This forum is an un-mediated, patient-to-patient forum for questions and support regarding HPV issues such as: genital warts, causes, diagnosis, cervical cancer, HPV in men, PAP tests, treatment, telling your spouse or partner
I am 32 and have just had my first abnormal PAP. I also tested positive with HPV last year and again with this PAP. Due to the results, they want me to get a LEEP pocedure done and they have given me the option to have the procedure done in the office or in the OR under anethesia. I am having a hard time deciding whether or not the procedure is uncomfortable enough to have it done in the OR or if it is "easy" enough for the Dr. office.
Also, I am supposed to start a new job and I am wondering if this procedure will allow me to work the following day as I hate to ask for time off during training. Does anyone have any experience as to recovery time or suggestions as to with or w/o anethesia?

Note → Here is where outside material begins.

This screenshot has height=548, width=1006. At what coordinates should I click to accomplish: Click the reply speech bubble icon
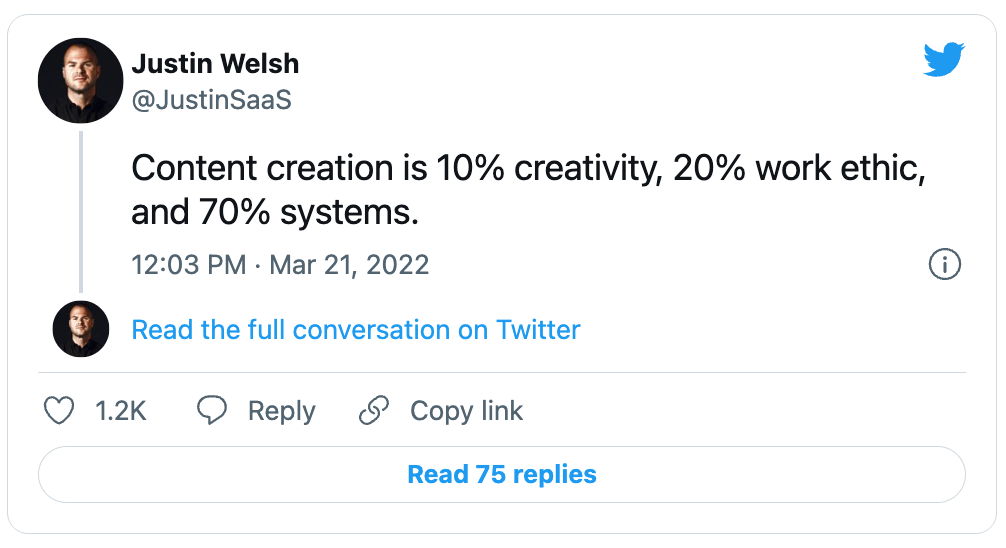point(211,411)
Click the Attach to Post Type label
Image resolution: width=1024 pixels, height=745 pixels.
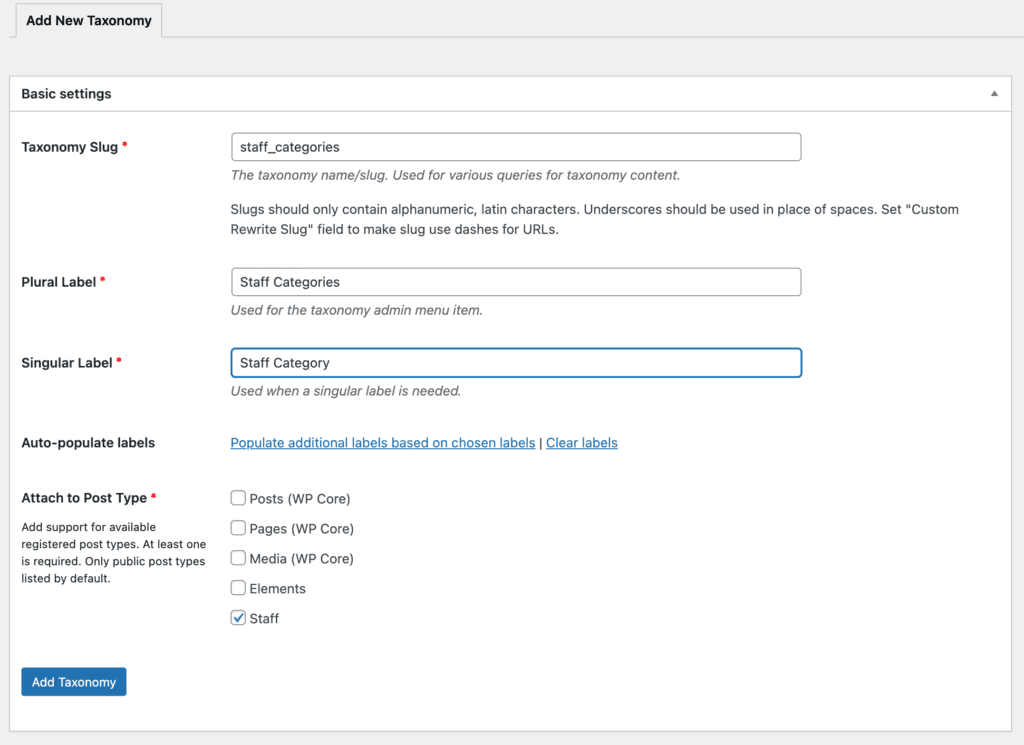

The LEEP is not a test, it is an actual surgical procedure. I’m not sure why they are doing a LEEP instead of colposcopy. You can have the LEEP procedure done in either the office or the OR. Colposcopy is easier and recovery time is also easier (a little cramping and often some mild discharge for a few days for colpo and a little more and longer for LEEP). Personally, I would prefer to have a LEEP in the OR but you don’t have to and it does increase the cost. I would only go to the OR based on colposcopy results. If your Pap was ASCUS this approach seems extreme and if your Pap was the highest level of abnormal, HSIL this approach is a little more acceptable but still appears a little extreme because CIN does reverse. I’m hoping your Dr. did tell you that both the Pap and the HPV test are screening tests and can have false positives and the colposcopy is really the “gold standard” to find out if there are any abnormal cells. For me, I would think it would be better to check for abnormal cells and the level of abnormal cells with a colposcopy/biopsy first. Then you get an actual pathology report before an invasive procedure and can decide on options or maybe the LEEP is not needed at all. The see and treat approach may benefit the physician more than the patient. It would also seem unusual to go from a normal pap to a really high level of abnormal in one year unless the last normal pap was not read properly. This also seems a little extreme if this is your first abnormal pap.